- **Saved data entries**:
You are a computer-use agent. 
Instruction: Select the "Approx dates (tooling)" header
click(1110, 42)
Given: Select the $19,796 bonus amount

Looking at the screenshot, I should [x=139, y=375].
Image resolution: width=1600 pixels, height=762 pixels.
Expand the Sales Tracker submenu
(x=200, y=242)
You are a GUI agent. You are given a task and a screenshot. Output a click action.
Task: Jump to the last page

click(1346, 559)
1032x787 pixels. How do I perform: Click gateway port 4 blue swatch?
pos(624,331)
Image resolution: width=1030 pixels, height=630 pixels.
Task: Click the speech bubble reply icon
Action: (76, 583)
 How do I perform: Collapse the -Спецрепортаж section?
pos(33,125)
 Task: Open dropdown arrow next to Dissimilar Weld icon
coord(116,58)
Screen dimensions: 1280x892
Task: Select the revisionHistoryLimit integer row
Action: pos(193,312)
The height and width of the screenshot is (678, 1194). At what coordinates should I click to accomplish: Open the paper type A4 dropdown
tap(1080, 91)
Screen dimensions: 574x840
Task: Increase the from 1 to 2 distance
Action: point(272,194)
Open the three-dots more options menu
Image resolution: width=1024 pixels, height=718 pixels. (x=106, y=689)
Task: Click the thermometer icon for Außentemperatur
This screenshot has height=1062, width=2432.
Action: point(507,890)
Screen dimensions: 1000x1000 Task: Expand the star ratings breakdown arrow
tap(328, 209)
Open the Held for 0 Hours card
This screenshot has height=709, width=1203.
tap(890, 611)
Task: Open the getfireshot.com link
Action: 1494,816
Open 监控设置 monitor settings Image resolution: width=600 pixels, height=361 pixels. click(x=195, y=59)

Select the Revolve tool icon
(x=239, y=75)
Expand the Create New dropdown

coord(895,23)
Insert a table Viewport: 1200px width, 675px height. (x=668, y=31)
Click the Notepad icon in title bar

- **WHAT IS EXPECTED**: The output should match the records above exactly, entry for entry.

- **RESPONSE TO THE EXERCISE**:
You are a computer-use agent. 
Instruction: Select the "Approx dates (tooling)" header
click(1110, 42)
Given: Select the $19,796 bonus amount

Looking at the screenshot, I should [x=139, y=375].
Image resolution: width=1600 pixels, height=762 pixels.
Expand the Sales Tracker submenu
(x=200, y=242)
You are a GUI agent. You are given a task and a screenshot. Output a click action.
Task: Jump to the last page

click(1346, 559)
1032x787 pixels. How do I perform: Click gateway port 4 blue swatch?
pos(624,331)
Image resolution: width=1030 pixels, height=630 pixels.
Task: Click the speech bubble reply icon
Action: (76, 583)
 How do I perform: Collapse the -Спецрепортаж section?
pos(33,125)
 Task: Open dropdown arrow next to Dissimilar Weld icon
coord(116,58)
Screen dimensions: 1280x892
Task: Select the revisionHistoryLimit integer row
Action: pos(193,312)
The height and width of the screenshot is (678, 1194). At what coordinates should I click to accomplish: Open the paper type A4 dropdown
tap(1080, 91)
Screen dimensions: 574x840
Task: Increase the from 1 to 2 distance
Action: point(272,194)
Open the three-dots more options menu
Image resolution: width=1024 pixels, height=718 pixels. (x=106, y=689)
Task: Click the thermometer icon for Außentemperatur
This screenshot has height=1062, width=2432.
Action: point(507,890)
Screen dimensions: 1000x1000 Task: Expand the star ratings breakdown arrow
tap(328, 209)
Open the Held for 0 Hours card
This screenshot has height=709, width=1203.
tap(890, 611)
Task: Open the getfireshot.com link
Action: 1494,816
Open 监控设置 monitor settings Image resolution: width=600 pixels, height=361 pixels. click(x=195, y=59)

Select the Revolve tool icon
(x=239, y=75)
Expand the Create New dropdown

coord(895,23)
Insert a table Viewport: 1200px width, 675px height. (x=668, y=31)
Click the Notepad icon in title bar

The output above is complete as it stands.